#### Information:
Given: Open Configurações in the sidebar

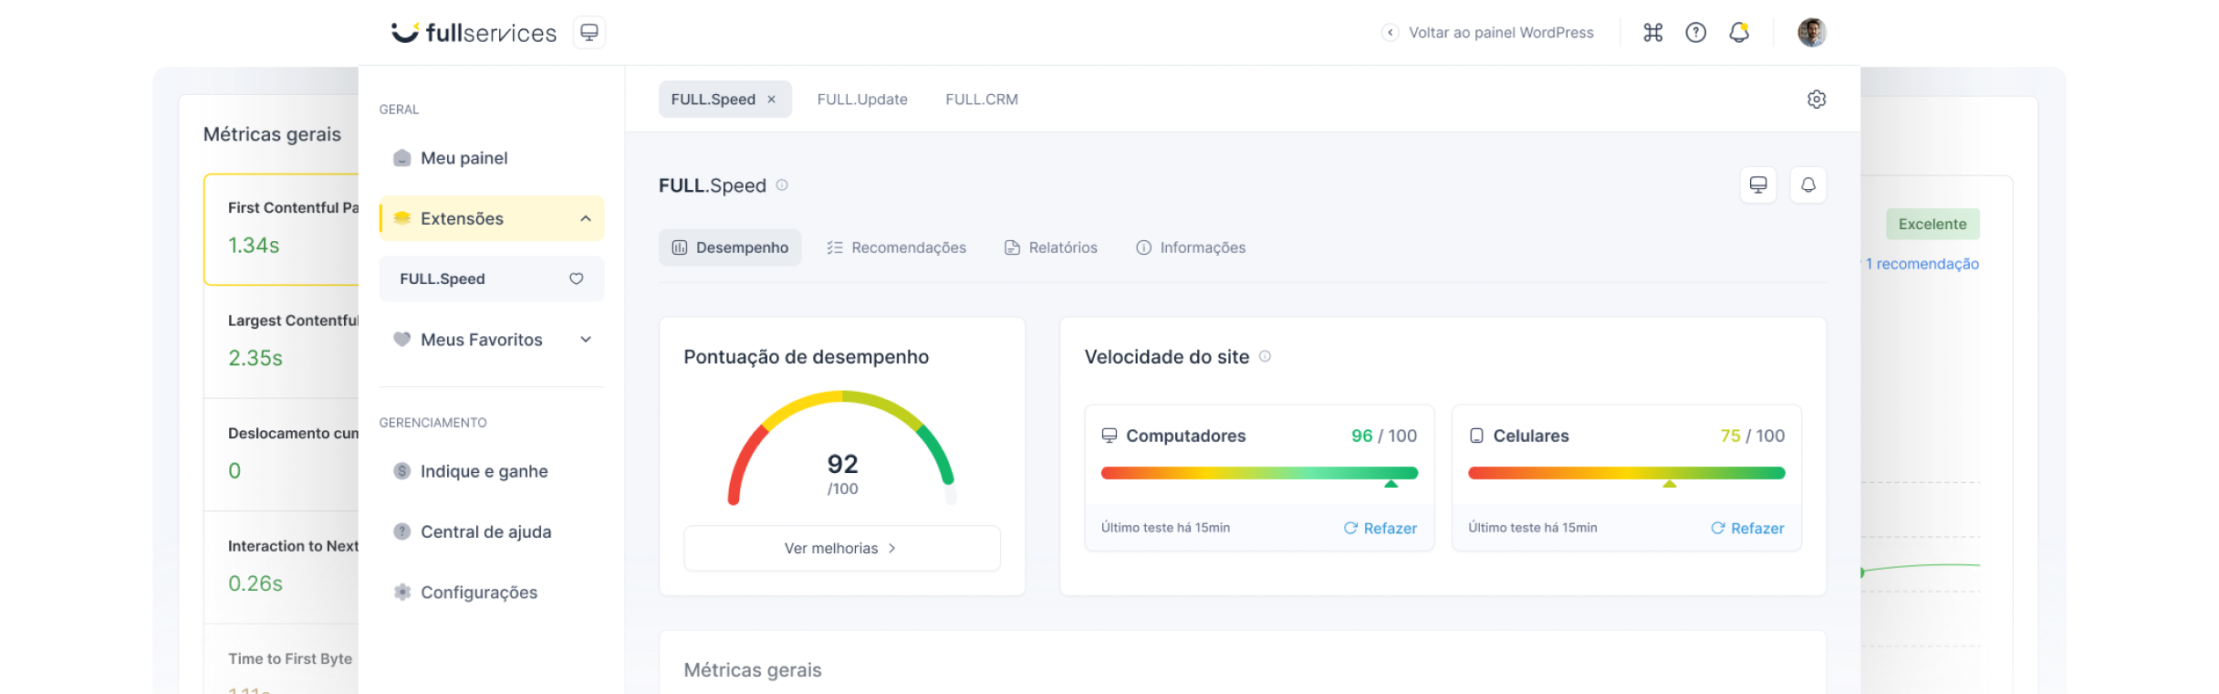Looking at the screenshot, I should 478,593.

---

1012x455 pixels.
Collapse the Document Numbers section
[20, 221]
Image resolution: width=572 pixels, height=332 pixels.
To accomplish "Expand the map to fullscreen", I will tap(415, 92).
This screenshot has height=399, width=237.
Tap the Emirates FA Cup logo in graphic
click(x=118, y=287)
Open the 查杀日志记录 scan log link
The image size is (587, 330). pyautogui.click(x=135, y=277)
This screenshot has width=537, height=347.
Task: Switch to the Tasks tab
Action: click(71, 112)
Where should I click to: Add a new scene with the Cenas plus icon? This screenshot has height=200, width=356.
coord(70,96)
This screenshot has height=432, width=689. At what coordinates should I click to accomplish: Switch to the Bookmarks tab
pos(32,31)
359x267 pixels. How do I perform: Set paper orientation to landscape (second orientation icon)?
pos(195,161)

--

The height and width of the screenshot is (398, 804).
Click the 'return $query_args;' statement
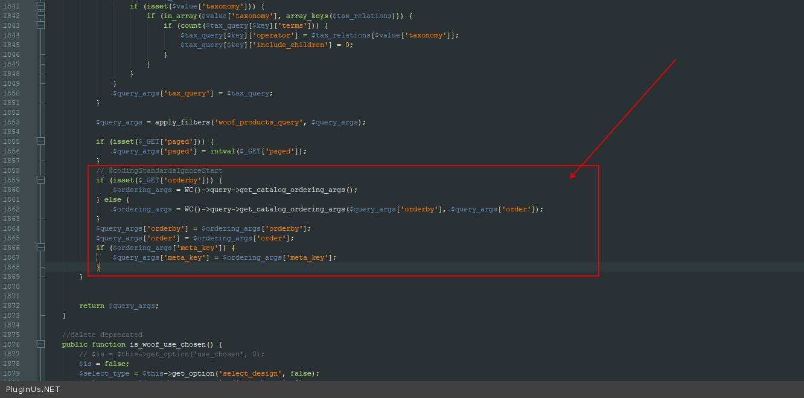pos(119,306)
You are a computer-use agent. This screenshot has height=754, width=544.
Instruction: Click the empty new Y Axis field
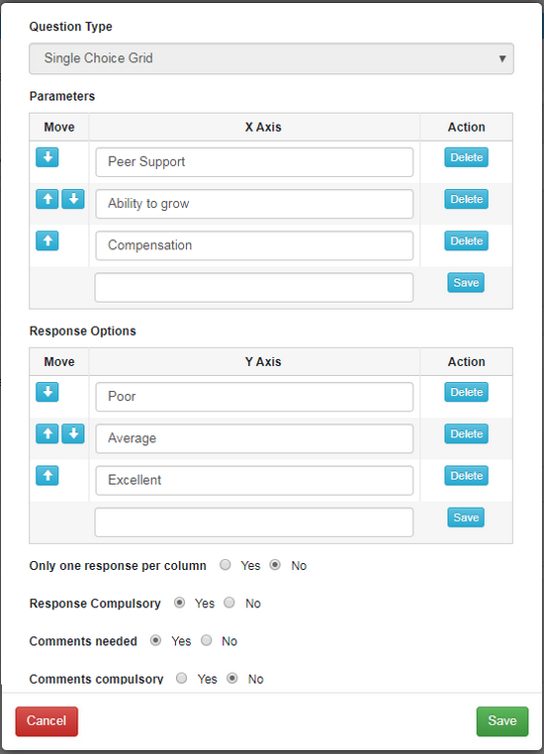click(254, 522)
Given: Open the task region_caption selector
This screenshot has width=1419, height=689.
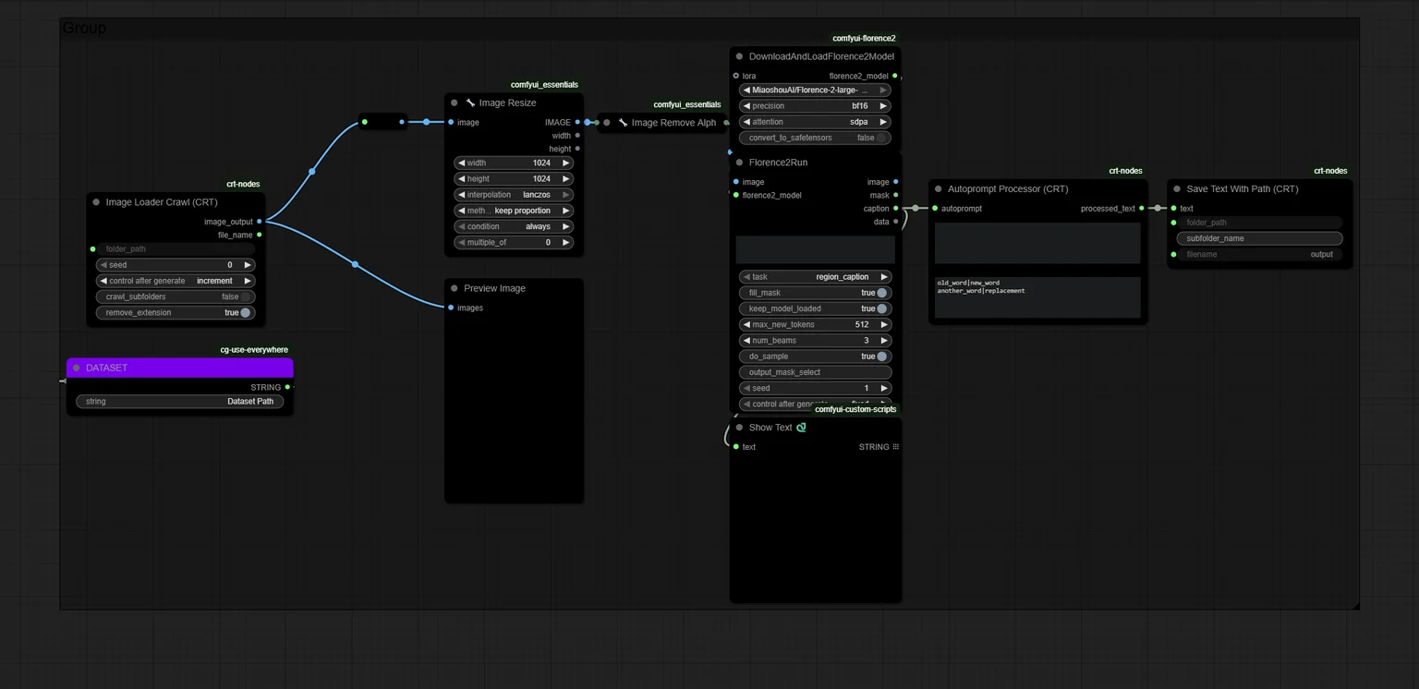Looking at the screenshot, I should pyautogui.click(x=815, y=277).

#### Task to carry out:
Repeat exactly the lines above, beginning at the one containing "Click the 'return $query_args;' statement" and ending at the one containing "Given: Open the task region_caption selector". Do not carry over any pictures.

#### Response area:
Click the 'return $query_args;' statement
pos(119,306)
You are a computer-use agent. This screenshot has height=754, width=544.
Instruction: Click the empty new Y Axis field
click(254, 522)
Given: Open the task region_caption selector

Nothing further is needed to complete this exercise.